(Record excerpts begins)

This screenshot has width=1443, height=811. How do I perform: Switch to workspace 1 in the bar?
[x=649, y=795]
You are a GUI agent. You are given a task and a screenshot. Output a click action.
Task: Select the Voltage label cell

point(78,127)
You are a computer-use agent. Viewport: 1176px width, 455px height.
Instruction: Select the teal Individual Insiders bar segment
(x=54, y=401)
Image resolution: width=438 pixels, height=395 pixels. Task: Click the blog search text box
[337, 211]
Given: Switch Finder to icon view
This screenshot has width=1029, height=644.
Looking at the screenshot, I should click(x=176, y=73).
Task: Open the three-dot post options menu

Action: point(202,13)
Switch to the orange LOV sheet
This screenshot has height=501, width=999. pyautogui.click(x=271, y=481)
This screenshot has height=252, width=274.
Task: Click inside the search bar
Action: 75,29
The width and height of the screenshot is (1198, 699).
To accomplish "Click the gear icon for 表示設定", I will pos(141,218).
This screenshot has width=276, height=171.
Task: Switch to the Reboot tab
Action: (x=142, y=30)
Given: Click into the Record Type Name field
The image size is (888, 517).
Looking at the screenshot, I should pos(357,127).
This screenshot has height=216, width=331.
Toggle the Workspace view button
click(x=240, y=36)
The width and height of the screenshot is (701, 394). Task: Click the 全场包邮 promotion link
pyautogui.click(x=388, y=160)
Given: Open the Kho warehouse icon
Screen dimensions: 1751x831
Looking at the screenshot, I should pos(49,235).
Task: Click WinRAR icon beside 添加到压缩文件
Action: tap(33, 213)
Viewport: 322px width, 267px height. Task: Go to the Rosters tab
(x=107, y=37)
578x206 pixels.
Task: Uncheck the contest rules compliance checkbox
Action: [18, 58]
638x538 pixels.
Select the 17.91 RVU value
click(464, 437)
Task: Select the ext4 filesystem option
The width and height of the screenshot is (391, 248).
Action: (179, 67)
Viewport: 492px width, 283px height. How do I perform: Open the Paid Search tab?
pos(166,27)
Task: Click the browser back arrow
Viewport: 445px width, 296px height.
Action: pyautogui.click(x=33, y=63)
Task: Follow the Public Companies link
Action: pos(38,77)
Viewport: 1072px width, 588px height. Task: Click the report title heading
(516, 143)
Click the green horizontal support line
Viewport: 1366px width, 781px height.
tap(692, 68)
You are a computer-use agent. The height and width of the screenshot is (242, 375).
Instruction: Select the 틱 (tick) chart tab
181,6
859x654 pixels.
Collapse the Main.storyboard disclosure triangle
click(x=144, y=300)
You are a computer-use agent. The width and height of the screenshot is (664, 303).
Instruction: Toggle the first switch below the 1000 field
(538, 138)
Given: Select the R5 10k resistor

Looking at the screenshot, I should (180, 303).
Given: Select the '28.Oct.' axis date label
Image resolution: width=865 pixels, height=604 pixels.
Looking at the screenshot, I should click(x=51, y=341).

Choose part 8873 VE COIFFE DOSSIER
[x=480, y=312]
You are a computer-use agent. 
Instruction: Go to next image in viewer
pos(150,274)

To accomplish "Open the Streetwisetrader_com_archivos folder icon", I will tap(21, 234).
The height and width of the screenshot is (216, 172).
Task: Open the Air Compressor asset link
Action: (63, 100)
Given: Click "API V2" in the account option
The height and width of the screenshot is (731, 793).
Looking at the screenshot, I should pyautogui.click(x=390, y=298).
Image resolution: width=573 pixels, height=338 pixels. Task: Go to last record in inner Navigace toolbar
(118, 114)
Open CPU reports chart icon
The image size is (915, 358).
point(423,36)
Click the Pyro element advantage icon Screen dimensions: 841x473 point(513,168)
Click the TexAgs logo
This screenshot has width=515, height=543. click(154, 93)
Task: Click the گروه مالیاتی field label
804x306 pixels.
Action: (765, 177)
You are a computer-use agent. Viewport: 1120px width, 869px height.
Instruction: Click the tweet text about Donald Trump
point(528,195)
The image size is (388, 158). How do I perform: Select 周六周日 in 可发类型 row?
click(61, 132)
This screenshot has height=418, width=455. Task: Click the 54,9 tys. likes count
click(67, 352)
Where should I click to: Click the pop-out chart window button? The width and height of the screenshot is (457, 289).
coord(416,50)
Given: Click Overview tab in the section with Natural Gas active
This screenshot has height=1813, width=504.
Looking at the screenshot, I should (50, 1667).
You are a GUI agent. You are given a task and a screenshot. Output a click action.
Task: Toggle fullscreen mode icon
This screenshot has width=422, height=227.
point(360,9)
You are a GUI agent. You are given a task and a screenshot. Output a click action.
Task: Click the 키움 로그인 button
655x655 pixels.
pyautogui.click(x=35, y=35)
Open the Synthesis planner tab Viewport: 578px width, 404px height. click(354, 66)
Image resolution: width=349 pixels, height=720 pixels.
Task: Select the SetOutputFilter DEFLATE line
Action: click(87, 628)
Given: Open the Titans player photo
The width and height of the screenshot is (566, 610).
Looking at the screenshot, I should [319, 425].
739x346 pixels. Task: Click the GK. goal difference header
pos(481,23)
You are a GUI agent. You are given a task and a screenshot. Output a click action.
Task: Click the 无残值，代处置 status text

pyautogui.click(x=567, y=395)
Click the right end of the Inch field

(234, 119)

(Record excerpts ends)

● What is expected
Reproduce, word for word, all of the entries above.

● Result below
This screenshot has width=1443, height=811. How do I perform: Switch to workspace 1 in the bar?
[x=649, y=795]
You are a GUI agent. You are given a task and a screenshot. Output a click action.
Task: Select the Voltage label cell

point(78,127)
You are a computer-use agent. Viewport: 1176px width, 455px height.
Instruction: Select the teal Individual Insiders bar segment
(x=54, y=401)
Image resolution: width=438 pixels, height=395 pixels. Task: Click the blog search text box
[337, 211]
Given: Switch Finder to icon view
This screenshot has width=1029, height=644.
Looking at the screenshot, I should click(x=176, y=73).
Task: Open the three-dot post options menu

Action: point(202,13)
Switch to the orange LOV sheet
This screenshot has height=501, width=999. pyautogui.click(x=271, y=481)
This screenshot has height=252, width=274.
Task: Click inside the search bar
Action: 75,29
The width and height of the screenshot is (1198, 699).
To accomplish "Click the gear icon for 表示設定", I will pos(141,218).
This screenshot has width=276, height=171.
Task: Switch to the Reboot tab
Action: (x=142, y=30)
Given: Click into the Record Type Name field
The image size is (888, 517).
Looking at the screenshot, I should pos(357,127).
This screenshot has height=216, width=331.
Toggle the Workspace view button
click(x=240, y=36)
The width and height of the screenshot is (701, 394). Task: Click the 全场包邮 promotion link
pyautogui.click(x=388, y=160)
Given: Open the Kho warehouse icon
Screen dimensions: 1751x831
Looking at the screenshot, I should pos(49,235).
Task: Click WinRAR icon beside 添加到压缩文件
Action: tap(33, 213)
Viewport: 322px width, 267px height. Task: Go to the Rosters tab
(x=107, y=37)
578x206 pixels.
Task: Uncheck the contest rules compliance checkbox
Action: [18, 58]
638x538 pixels.
Select the 17.91 RVU value
click(464, 437)
Task: Select the ext4 filesystem option
The width and height of the screenshot is (391, 248).
Action: (179, 67)
Viewport: 492px width, 283px height. How do I perform: Open the Paid Search tab?
pos(166,27)
Task: Click the browser back arrow
Viewport: 445px width, 296px height.
Action: pyautogui.click(x=33, y=63)
Task: Follow the Public Companies link
Action: pos(38,77)
Viewport: 1072px width, 588px height. Task: Click the report title heading
(516, 143)
Click the green horizontal support line
Viewport: 1366px width, 781px height.
tap(692, 68)
You are a computer-use agent. The height and width of the screenshot is (242, 375).
Instruction: Select the 틱 (tick) chart tab
181,6
859x654 pixels.
Collapse the Main.storyboard disclosure triangle
click(x=144, y=300)
You are a computer-use agent. The width and height of the screenshot is (664, 303).
Instruction: Toggle the first switch below the 1000 field
(538, 138)
Given: Select the R5 10k resistor

Looking at the screenshot, I should (180, 303).
Given: Select the '28.Oct.' axis date label
Image resolution: width=865 pixels, height=604 pixels.
Looking at the screenshot, I should click(x=51, y=341).

Choose part 8873 VE COIFFE DOSSIER
[x=480, y=312]
You are a computer-use agent. 
Instruction: Go to next image in viewer
pos(150,274)

To accomplish "Open the Streetwisetrader_com_archivos folder icon", I will tap(21, 234).
The height and width of the screenshot is (216, 172).
Task: Open the Air Compressor asset link
Action: (63, 100)
Given: Click "API V2" in the account option
The height and width of the screenshot is (731, 793).
Looking at the screenshot, I should pyautogui.click(x=390, y=298).
Image resolution: width=573 pixels, height=338 pixels. Task: Go to last record in inner Navigace toolbar
(118, 114)
Open CPU reports chart icon
The image size is (915, 358).
point(423,36)
Click the Pyro element advantage icon Screen dimensions: 841x473 point(513,168)
Click the TexAgs logo
This screenshot has width=515, height=543. click(154, 93)
Task: Click the گروه مالیاتی field label
804x306 pixels.
Action: (765, 177)
You are a computer-use agent. Viewport: 1120px width, 869px height.
Instruction: Click the tweet text about Donald Trump
point(528,195)
The image size is (388, 158). How do I perform: Select 周六周日 in 可发类型 row?
click(61, 132)
This screenshot has height=418, width=455. Task: Click the 54,9 tys. likes count
click(67, 352)
Where should I click to: Click the pop-out chart window button? The width and height of the screenshot is (457, 289).
coord(416,50)
Given: Click Overview tab in the section with Natural Gas active
This screenshot has height=1813, width=504.
Looking at the screenshot, I should (50, 1667).
You are a GUI agent. You are given a task and a screenshot. Output a click action.
Task: Toggle fullscreen mode icon
This screenshot has width=422, height=227.
point(360,9)
You are a GUI agent. You are given a task and a screenshot. Output a click action.
Task: Click the 키움 로그인 button
655x655 pixels.
pyautogui.click(x=35, y=35)
Open the Synthesis planner tab Viewport: 578px width, 404px height. click(354, 66)
Image resolution: width=349 pixels, height=720 pixels.
Task: Select the SetOutputFilter DEFLATE line
Action: click(87, 628)
Given: Open the Titans player photo
The width and height of the screenshot is (566, 610).
Looking at the screenshot, I should [319, 425].
739x346 pixels. Task: Click the GK. goal difference header
pos(481,23)
You are a GUI agent. You are given a task and a screenshot. Output a click action.
Task: Click the 无残值，代处置 status text

pyautogui.click(x=567, y=395)
Click the right end of the Inch field

(234, 119)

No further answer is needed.